**TASK DESCRIPTION:** Below are records to be repeated in full. Give them exactly.
MATERIAL PROVIDED START
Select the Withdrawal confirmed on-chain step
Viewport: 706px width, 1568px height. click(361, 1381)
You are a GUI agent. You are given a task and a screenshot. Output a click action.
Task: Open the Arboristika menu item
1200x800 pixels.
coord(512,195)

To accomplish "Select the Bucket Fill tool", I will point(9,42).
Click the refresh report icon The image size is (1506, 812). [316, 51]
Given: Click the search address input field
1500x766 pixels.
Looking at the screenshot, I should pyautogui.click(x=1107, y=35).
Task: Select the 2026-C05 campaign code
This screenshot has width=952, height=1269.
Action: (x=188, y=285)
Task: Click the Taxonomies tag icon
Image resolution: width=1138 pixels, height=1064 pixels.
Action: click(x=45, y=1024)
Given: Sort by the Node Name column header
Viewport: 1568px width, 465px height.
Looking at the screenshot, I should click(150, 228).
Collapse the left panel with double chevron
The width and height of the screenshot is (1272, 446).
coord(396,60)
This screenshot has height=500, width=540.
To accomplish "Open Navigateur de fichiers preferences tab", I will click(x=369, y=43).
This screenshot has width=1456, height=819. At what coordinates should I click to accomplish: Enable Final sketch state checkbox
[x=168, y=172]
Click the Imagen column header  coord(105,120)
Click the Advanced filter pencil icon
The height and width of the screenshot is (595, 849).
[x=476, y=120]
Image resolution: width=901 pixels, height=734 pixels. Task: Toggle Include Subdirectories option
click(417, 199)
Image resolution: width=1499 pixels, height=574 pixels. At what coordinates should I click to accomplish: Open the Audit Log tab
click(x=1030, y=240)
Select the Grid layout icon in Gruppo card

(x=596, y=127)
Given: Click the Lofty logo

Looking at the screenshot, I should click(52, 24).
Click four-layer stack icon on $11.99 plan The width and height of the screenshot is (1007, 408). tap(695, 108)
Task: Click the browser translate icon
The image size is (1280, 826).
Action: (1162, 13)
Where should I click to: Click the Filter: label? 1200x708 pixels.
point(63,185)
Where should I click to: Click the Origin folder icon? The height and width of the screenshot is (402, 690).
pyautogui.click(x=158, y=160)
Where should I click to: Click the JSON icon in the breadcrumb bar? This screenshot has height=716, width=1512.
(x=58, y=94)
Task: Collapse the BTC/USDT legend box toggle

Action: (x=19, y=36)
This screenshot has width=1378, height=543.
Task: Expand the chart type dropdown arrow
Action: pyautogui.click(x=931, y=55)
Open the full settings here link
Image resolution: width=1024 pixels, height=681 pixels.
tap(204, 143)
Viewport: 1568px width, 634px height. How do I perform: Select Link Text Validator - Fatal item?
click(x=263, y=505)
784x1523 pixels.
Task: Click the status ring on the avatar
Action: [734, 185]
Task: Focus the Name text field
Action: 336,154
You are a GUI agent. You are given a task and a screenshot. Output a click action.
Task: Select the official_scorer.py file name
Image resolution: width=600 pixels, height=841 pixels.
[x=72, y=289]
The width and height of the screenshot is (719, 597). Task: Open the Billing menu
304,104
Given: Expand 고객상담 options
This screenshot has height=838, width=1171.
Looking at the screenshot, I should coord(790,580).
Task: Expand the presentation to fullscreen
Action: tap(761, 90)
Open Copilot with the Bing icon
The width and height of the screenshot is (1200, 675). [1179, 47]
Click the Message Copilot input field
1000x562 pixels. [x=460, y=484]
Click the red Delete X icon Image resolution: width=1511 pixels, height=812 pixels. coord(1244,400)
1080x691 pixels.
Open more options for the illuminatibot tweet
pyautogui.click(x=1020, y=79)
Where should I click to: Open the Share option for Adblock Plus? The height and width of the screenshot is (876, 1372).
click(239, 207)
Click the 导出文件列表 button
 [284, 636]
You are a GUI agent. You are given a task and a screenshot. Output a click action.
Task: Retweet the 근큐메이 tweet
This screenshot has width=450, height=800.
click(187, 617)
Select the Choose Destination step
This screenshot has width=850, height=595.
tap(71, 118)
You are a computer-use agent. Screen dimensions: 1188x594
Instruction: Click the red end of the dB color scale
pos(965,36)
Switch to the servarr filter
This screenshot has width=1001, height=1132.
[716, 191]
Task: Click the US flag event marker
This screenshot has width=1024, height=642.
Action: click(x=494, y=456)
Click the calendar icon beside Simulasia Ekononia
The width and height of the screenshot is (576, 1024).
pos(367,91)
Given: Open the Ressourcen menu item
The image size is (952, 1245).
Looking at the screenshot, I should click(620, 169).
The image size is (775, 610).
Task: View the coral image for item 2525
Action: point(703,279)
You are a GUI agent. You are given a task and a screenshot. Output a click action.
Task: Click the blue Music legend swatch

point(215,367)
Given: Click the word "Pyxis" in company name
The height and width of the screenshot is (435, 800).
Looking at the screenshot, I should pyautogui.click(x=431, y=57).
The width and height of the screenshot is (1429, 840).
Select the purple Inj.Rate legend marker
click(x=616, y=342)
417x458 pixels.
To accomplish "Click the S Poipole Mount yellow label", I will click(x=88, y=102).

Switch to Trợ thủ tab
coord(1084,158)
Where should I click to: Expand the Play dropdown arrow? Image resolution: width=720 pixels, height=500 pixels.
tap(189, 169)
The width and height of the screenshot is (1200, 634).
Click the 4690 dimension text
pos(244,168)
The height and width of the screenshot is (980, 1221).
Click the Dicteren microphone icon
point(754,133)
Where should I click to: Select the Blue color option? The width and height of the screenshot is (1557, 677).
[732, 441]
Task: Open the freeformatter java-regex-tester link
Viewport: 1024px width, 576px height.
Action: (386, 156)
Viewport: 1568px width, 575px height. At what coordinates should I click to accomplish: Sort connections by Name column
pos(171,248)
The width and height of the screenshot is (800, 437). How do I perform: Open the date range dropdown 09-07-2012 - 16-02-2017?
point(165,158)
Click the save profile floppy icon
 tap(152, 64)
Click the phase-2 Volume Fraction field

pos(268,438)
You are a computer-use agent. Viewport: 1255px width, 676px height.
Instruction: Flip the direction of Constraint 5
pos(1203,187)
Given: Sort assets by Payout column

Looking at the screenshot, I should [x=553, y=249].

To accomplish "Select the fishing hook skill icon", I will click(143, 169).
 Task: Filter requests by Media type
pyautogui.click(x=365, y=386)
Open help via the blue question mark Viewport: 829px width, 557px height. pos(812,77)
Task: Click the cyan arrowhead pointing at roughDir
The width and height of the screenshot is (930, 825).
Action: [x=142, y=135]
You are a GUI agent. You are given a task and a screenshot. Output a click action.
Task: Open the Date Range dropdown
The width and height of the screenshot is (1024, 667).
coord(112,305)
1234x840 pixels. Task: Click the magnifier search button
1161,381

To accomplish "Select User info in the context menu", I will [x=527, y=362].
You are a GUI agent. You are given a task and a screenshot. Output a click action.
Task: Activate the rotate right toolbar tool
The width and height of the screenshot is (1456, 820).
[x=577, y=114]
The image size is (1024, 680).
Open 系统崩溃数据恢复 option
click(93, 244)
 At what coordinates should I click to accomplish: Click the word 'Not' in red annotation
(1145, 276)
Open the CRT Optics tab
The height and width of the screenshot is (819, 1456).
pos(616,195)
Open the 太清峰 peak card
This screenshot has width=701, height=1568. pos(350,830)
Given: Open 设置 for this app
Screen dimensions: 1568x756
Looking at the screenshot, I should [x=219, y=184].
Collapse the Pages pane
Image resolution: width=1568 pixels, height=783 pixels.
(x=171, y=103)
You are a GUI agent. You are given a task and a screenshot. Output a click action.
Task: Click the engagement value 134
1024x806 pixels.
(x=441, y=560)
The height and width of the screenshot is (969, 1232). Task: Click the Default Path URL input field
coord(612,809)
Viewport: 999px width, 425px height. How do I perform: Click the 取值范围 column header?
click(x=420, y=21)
MATERIAL PROVIDED END
**YOUR RESPONSE:**
Select the Withdrawal confirmed on-chain step
Viewport: 706px width, 1568px height. click(361, 1381)
You are a GUI agent. You are given a task and a screenshot. Output a click action.
Task: Open the Arboristika menu item
1200x800 pixels.
coord(512,195)

To accomplish "Select the Bucket Fill tool", I will point(9,42).
Click the refresh report icon The image size is (1506, 812). [316, 51]
Given: Click the search address input field
1500x766 pixels.
Looking at the screenshot, I should pyautogui.click(x=1107, y=35).
Task: Select the 2026-C05 campaign code
This screenshot has width=952, height=1269.
Action: (x=188, y=285)
Task: Click the Taxonomies tag icon
Image resolution: width=1138 pixels, height=1064 pixels.
Action: click(x=45, y=1024)
Given: Sort by the Node Name column header
Viewport: 1568px width, 465px height.
Looking at the screenshot, I should click(150, 228).
Collapse the left panel with double chevron
The width and height of the screenshot is (1272, 446).
coord(396,60)
This screenshot has height=500, width=540.
To accomplish "Open Navigateur de fichiers preferences tab", I will click(x=369, y=43).
This screenshot has width=1456, height=819. At what coordinates should I click to accomplish: Enable Final sketch state checkbox
[x=168, y=172]
Click the Imagen column header  coord(105,120)
Click the Advanced filter pencil icon
The height and width of the screenshot is (595, 849).
[x=476, y=120]
Image resolution: width=901 pixels, height=734 pixels. Task: Toggle Include Subdirectories option
click(417, 199)
Image resolution: width=1499 pixels, height=574 pixels. At what coordinates should I click to accomplish: Open the Audit Log tab
click(x=1030, y=240)
Select the Grid layout icon in Gruppo card

(x=596, y=127)
Given: Click the Lofty logo

Looking at the screenshot, I should click(52, 24).
Click four-layer stack icon on $11.99 plan The width and height of the screenshot is (1007, 408). tap(695, 108)
Task: Click the browser translate icon
The image size is (1280, 826).
Action: (1162, 13)
Where should I click to: Click the Filter: label? 1200x708 pixels.
point(63,185)
Where should I click to: Click the Origin folder icon? The height and width of the screenshot is (402, 690).
pyautogui.click(x=158, y=160)
Where should I click to: Click the JSON icon in the breadcrumb bar? This screenshot has height=716, width=1512.
(x=58, y=94)
Task: Collapse the BTC/USDT legend box toggle

Action: (x=19, y=36)
This screenshot has width=1378, height=543.
Task: Expand the chart type dropdown arrow
Action: pyautogui.click(x=931, y=55)
Open the full settings here link
Image resolution: width=1024 pixels, height=681 pixels.
tap(204, 143)
Viewport: 1568px width, 634px height. How do I perform: Select Link Text Validator - Fatal item?
click(x=263, y=505)
784x1523 pixels.
Task: Click the status ring on the avatar
Action: [734, 185]
Task: Focus the Name text field
Action: 336,154
You are a GUI agent. You are given a task and a screenshot. Output a click action.
Task: Select the official_scorer.py file name
Image resolution: width=600 pixels, height=841 pixels.
[x=72, y=289]
The width and height of the screenshot is (719, 597). Task: Open the Billing menu
304,104
Given: Expand 고객상담 options
This screenshot has height=838, width=1171.
Looking at the screenshot, I should coord(790,580).
Task: Expand the presentation to fullscreen
Action: tap(761, 90)
Open Copilot with the Bing icon
The width and height of the screenshot is (1200, 675). [1179, 47]
Click the Message Copilot input field
1000x562 pixels. [x=460, y=484]
Click the red Delete X icon Image resolution: width=1511 pixels, height=812 pixels. coord(1244,400)
1080x691 pixels.
Open more options for the illuminatibot tweet
pyautogui.click(x=1020, y=79)
Where should I click to: Open the Share option for Adblock Plus? The height and width of the screenshot is (876, 1372).
click(239, 207)
Click the 导出文件列表 button
 [284, 636]
You are a GUI agent. You are given a task and a screenshot. Output a click action.
Task: Retweet the 근큐메이 tweet
This screenshot has width=450, height=800.
click(187, 617)
Select the Choose Destination step
This screenshot has width=850, height=595.
tap(71, 118)
You are a computer-use agent. Screen dimensions: 1188x594
Instruction: Click the red end of the dB color scale
pos(965,36)
Switch to the servarr filter
This screenshot has width=1001, height=1132.
[716, 191]
Task: Click the US flag event marker
This screenshot has width=1024, height=642.
Action: click(x=494, y=456)
Click the calendar icon beside Simulasia Ekononia
The width and height of the screenshot is (576, 1024).
pos(367,91)
Given: Open the Ressourcen menu item
The image size is (952, 1245).
Looking at the screenshot, I should click(620, 169).
The image size is (775, 610).
Task: View the coral image for item 2525
Action: point(703,279)
You are a GUI agent. You are given a task and a screenshot. Output a click action.
Task: Click the blue Music legend swatch

point(215,367)
Given: Click the word "Pyxis" in company name
The height and width of the screenshot is (435, 800).
Looking at the screenshot, I should pyautogui.click(x=431, y=57).
The width and height of the screenshot is (1429, 840).
Select the purple Inj.Rate legend marker
click(x=616, y=342)
417x458 pixels.
To accomplish "Click the S Poipole Mount yellow label", I will click(x=88, y=102).

Switch to Trợ thủ tab
coord(1084,158)
Where should I click to: Expand the Play dropdown arrow? Image resolution: width=720 pixels, height=500 pixels.
tap(189, 169)
The width and height of the screenshot is (1200, 634).
Click the 4690 dimension text
pos(244,168)
The height and width of the screenshot is (980, 1221).
Click the Dicteren microphone icon
point(754,133)
Where should I click to: Select the Blue color option? The width and height of the screenshot is (1557, 677).
[732, 441]
Task: Open the freeformatter java-regex-tester link
Viewport: 1024px width, 576px height.
Action: (386, 156)
Viewport: 1568px width, 575px height. At what coordinates should I click to accomplish: Sort connections by Name column
pos(171,248)
The width and height of the screenshot is (800, 437). How do I perform: Open the date range dropdown 09-07-2012 - 16-02-2017?
point(165,158)
Click the save profile floppy icon
 tap(152, 64)
Click the phase-2 Volume Fraction field

pos(268,438)
You are a computer-use agent. Viewport: 1255px width, 676px height.
Instruction: Flip the direction of Constraint 5
pos(1203,187)
Given: Sort assets by Payout column

Looking at the screenshot, I should [x=553, y=249].

To accomplish "Select the fishing hook skill icon", I will click(143, 169).
 Task: Filter requests by Media type
pyautogui.click(x=365, y=386)
Open help via the blue question mark Viewport: 829px width, 557px height. pos(812,77)
Task: Click the cyan arrowhead pointing at roughDir
The width and height of the screenshot is (930, 825).
Action: [x=142, y=135]
You are a GUI agent. You are given a task and a screenshot. Output a click action.
Task: Open the Date Range dropdown
The width and height of the screenshot is (1024, 667).
coord(112,305)
1234x840 pixels. Task: Click the magnifier search button
1161,381

To accomplish "Select User info in the context menu", I will [x=527, y=362].
You are a GUI agent. You are given a task and a screenshot. Output a click action.
Task: Activate the rotate right toolbar tool
The width and height of the screenshot is (1456, 820).
[x=577, y=114]
The image size is (1024, 680).
Open 系统崩溃数据恢复 option
click(93, 244)
 At what coordinates should I click to accomplish: Click the word 'Not' in red annotation
(1145, 276)
Open the CRT Optics tab
The height and width of the screenshot is (819, 1456).
pos(616,195)
Open the 太清峰 peak card
This screenshot has width=701, height=1568. pos(350,830)
Given: Open 设置 for this app
Screen dimensions: 1568x756
Looking at the screenshot, I should [x=219, y=184].
Collapse the Pages pane
Image resolution: width=1568 pixels, height=783 pixels.
(x=171, y=103)
You are a GUI agent. You are given a task and a screenshot. Output a click action.
Task: Click the engagement value 134
1024x806 pixels.
(x=441, y=560)
The height and width of the screenshot is (969, 1232). Task: Click the Default Path URL input field
coord(612,809)
Viewport: 999px width, 425px height. How do I perform: Click the 取值范围 column header?
click(x=420, y=21)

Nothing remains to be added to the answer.